“日本案のほうがよかった”との声も…インドネシア高速鉄道計画、問題噴出で大混乱

 インドネシア高速鉄道計画のニュースは、日本でも大変な注目を浴びた。日本の新幹線は、最終的に中国との受注合戦に敗れたわけだが、問題はその後である。中国の手による施工で、果たして本当に良いものができるのだろうか。こうしたことは、以前から言われていた。そして蓋を開けてみれば、残念ながら様々な問題が噴出する形となった。

◆消極的な運輸省
 高速鉄道建設の起工式が開催されたのは、1月21日のことである。これにはジョコ・ウィドド大統領が出席し、スピーチも行った。だが問題は、そこにイグナシウス・ジョナン運輸大臣がいなかったということだ。現地邦字紙じゃかるた新聞(2016年1月28日付)は、「起工式にはジョコ・ウィドド(通称ジョコウィ)大統領含め関係閣僚が出席したがジョナン運輸相は欠席、事業を主導するリニ・スマルノ国営企業相との確執が取り沙汰された。ジョナン運輸相は27日、高速鉄道について「私は事業の手続きを進めるだけで、事業の適性や収益性などはリニ氏に聞いてほしい」と強調した」と報じた。
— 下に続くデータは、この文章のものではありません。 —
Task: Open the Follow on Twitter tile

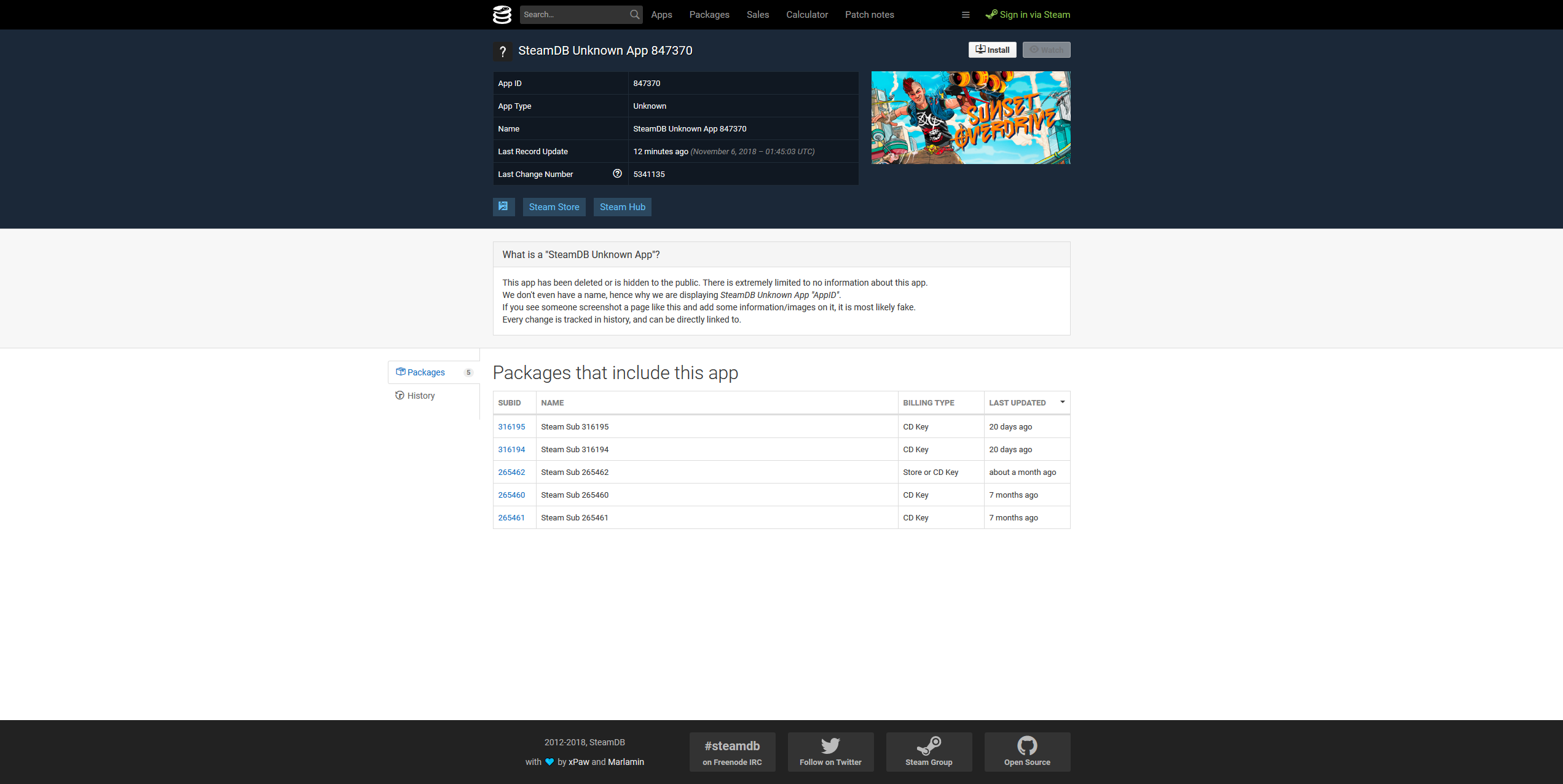Action: pyautogui.click(x=830, y=751)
 ジョナン氏とリニ・スマルノ国営企業大臣。高速鉄道問題を語るのに、この二人は欠かせない。インドネシアでは、ジョナン氏とリニ女史は政敵同士と見なされている。ジョナン氏は高速鉄道計画が中国主導で開始されると決まった時、記者会見の場で「運輸省は法的手続きに関する協力はするが、計画に絡む責任は一切持たない」と語った。明らかに国営企業省と距離を置いているかのような発言だが、そんなジョナン氏は現在思いもしなかった難題に突き当たっているようだ。

◆中国語の書類
「書類問題」は、すでに日本のいくつかのメディアも報道している。これは高速鉄道建設を手がけるインドネシア中国高速鉄道社(以下KCIC)が運輸省に提出した書類の中に、中国語表記のものが含まれていたという話題だ。現地ニュースポータルサイトのビバによると、運輸省はKCICから提出された書類のいくつかに中国語が使われていることを確かに認めている。もちろんこの書類は、KCICに差し戻された。「せめて英語にするように」と指示したという。
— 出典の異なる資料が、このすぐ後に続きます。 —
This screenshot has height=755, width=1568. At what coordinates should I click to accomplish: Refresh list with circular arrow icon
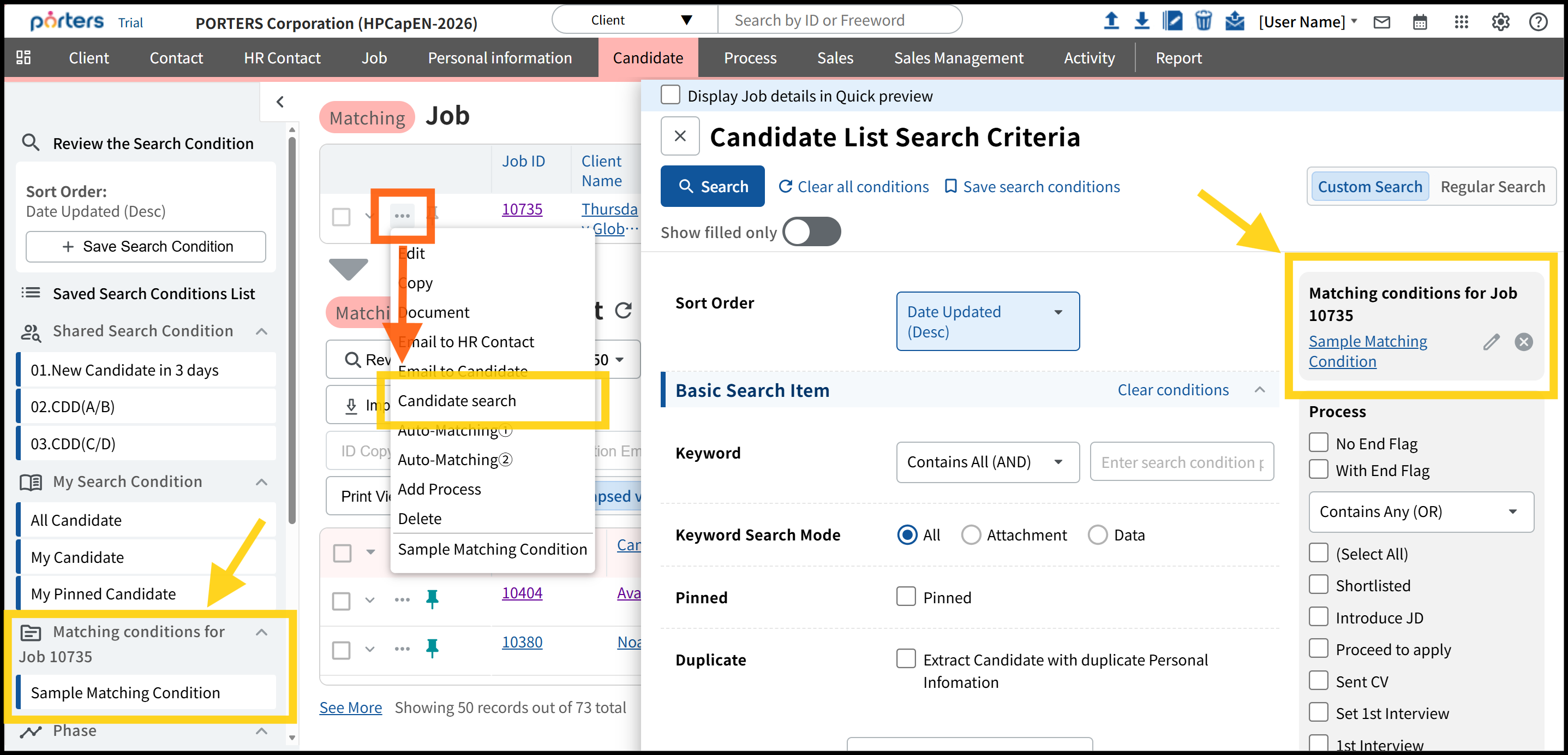tap(623, 311)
 インドネシアの行政機関は、基本的には申請書類の使用言語をインドネシア語に指定している。だが現在では外資企業に配慮し、英語の書類も認めるようになった。しかしだからといって、中国語は一切認められていない。そのような書類を渡されても、まず読める職員がいるかどうかという問題になってしまう。そうしたこともあり、起工式を経てもなお建設が進められていない。また、土地接収問題も完全解決とは程遠い状態だ。